When we did get any Power Rangers in... well, I'll just say it got really interesting. And violent. Critics often claim that the Power Rangers show made children prone to violence, due to the fighting on the show. I do not know if I believe that, but I do have evidence that the show did cause parents to act violently. I once witnessed two professionally-dressed mothers, one wearing a yellow dress, the other wearing a red pants suit, fight each other over a "Yellow Ranger--Trini" action figure:

"Hey, that was my yellow ranger, excuse me!"

"Uh, I don't think so. I have it."

"Why you BITCH..."

And then they went at it, publicly smacking each other over a piece of plastic. I am not making any of this up.

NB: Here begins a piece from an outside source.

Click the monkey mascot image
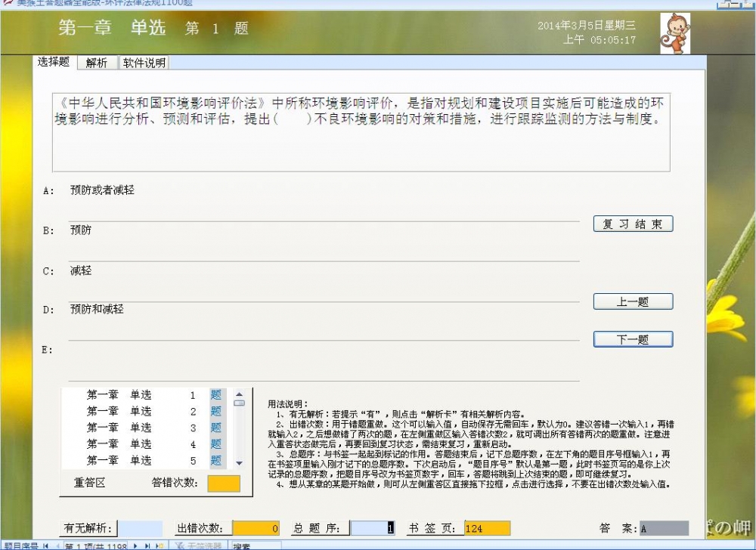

It seems like every year, there is a toy that makes people go wacko because my God they HAVE to have it for their kids. There was Tickle Me Elmo and Sleep and Snore Ernie over the past couple of years. I especially appreciate the irony that people were fighting over these toys in stores, and reselling them at many, many times their intended price -- when Elmo and Ernie usually promote values like kindness and sharing on "Sesame Street."

That contradiction is emblematic of the whole contradiction between Christmas and commercialism. Giving Christmas gifts as a gesture of good-will and love is very appropriate for the celebration of bringing a peaceful, loving Savior into the world. A parent trying to get something their child would really love is wonderful. It's nice even if you don't believe in the whole Christ thing.

But when people become blatant goobers in the quest to get little Johnny a Furby (this year's Christmas craze -- a stuffed animal thing that moves and looks like a bug-eyed "Gremlin") or whatever, that flies in the face of everything that Christmas and goodness stand for. The holiday season is not the time for people to take a leave of their moral standing and become blatant blood-thirsty capitalists.

So this year, when joining the masses at Meadowood, shop with a smile, and keep in mind what this whole season is supposed to mean. I guarantee -- it will make your holidays better, and it can only help those around you.

That is, if you can even find a parking place at Meadowood. If you do find a space, sing with me: HAAAAL-LAY-LOOOOOOO-YAHHH!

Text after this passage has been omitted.